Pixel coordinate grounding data
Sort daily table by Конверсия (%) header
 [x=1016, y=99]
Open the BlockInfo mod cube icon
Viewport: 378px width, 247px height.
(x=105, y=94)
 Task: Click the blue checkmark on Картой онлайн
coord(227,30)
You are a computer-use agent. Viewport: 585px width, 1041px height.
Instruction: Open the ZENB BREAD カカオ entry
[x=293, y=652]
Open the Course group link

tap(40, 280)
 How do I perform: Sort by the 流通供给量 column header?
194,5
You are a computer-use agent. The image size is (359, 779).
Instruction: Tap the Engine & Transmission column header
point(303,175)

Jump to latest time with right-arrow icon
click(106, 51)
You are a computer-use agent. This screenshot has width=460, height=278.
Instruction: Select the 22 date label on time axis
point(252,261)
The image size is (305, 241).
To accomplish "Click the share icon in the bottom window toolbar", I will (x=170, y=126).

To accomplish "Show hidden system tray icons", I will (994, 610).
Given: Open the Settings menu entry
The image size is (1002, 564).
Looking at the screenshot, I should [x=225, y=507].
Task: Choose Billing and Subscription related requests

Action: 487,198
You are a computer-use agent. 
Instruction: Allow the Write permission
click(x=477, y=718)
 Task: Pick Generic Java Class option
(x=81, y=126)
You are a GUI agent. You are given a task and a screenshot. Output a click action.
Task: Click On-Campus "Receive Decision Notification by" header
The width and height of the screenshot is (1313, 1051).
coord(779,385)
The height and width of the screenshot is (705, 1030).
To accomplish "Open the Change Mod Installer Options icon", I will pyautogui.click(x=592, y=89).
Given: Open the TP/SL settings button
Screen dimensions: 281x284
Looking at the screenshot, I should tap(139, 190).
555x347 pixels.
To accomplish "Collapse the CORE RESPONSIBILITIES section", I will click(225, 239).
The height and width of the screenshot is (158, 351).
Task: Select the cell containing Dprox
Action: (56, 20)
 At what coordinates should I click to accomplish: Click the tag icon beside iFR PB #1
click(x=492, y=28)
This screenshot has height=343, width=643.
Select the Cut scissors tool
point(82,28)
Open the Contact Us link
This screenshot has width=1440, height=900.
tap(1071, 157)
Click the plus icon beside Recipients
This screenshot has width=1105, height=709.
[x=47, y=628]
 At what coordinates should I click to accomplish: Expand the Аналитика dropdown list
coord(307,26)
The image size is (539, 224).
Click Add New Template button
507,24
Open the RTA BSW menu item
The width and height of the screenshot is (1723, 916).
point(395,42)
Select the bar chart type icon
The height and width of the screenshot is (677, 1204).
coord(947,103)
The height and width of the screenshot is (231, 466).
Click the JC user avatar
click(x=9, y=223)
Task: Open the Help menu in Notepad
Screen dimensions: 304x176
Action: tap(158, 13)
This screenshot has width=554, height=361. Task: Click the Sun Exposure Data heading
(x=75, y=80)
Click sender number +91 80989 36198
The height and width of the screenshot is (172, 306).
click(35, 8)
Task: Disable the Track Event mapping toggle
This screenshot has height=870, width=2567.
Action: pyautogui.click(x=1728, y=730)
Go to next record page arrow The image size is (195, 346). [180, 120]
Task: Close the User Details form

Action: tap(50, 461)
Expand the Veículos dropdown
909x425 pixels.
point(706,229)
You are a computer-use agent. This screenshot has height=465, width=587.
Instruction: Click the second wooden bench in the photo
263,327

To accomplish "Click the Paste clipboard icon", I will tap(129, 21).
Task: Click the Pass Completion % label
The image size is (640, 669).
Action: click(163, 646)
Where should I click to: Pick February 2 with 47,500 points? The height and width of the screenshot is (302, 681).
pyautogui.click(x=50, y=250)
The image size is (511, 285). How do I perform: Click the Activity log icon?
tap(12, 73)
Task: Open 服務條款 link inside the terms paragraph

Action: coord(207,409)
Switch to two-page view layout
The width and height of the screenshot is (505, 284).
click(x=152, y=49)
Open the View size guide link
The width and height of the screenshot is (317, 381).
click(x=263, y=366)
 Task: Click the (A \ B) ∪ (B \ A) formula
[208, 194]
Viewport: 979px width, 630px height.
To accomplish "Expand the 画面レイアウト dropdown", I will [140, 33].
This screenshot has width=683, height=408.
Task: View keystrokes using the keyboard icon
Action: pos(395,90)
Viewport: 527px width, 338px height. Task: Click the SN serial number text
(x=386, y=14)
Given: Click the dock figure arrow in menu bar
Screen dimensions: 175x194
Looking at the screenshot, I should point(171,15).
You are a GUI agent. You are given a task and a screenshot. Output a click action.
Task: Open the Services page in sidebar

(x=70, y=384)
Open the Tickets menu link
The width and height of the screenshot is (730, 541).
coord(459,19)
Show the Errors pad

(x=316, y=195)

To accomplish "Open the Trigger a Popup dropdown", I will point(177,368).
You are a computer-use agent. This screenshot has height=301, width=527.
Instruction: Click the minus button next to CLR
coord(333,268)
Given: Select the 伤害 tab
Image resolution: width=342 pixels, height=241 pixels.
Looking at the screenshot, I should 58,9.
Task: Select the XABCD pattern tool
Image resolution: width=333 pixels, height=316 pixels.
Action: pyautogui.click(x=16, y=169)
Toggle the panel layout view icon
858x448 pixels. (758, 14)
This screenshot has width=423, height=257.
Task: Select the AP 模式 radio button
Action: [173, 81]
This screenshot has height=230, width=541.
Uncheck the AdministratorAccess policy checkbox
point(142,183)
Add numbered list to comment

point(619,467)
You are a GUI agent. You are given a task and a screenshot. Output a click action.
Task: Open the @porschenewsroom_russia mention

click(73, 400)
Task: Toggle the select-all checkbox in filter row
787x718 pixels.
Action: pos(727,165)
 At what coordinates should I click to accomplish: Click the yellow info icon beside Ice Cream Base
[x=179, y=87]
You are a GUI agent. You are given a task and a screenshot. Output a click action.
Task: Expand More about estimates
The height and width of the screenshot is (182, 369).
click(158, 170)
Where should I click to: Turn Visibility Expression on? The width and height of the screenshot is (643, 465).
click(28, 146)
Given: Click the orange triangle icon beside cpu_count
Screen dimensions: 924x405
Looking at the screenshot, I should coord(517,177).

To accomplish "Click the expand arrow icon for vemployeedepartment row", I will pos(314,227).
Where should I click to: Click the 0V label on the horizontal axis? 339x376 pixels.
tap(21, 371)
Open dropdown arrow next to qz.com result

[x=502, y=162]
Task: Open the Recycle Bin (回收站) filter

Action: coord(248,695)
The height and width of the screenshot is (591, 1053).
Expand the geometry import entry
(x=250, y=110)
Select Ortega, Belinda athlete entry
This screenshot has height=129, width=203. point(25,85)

EXERCISE DETAILS
Look for the word "computer" in the data, then return every line that contains it.

PROBLEM SOLUTION
You are a computer-use agent. Viewport: 585px width, 1041px height.
You are a computer-use agent. The image size is (359, 779).
You are a computer-use agent. This screenshot has width=460, height=278.
You are a computer-use agent. 
You are a computer-use agent. This screenshot has height=465, width=587.
You are a computer-use agent. This screenshot has height=301, width=527.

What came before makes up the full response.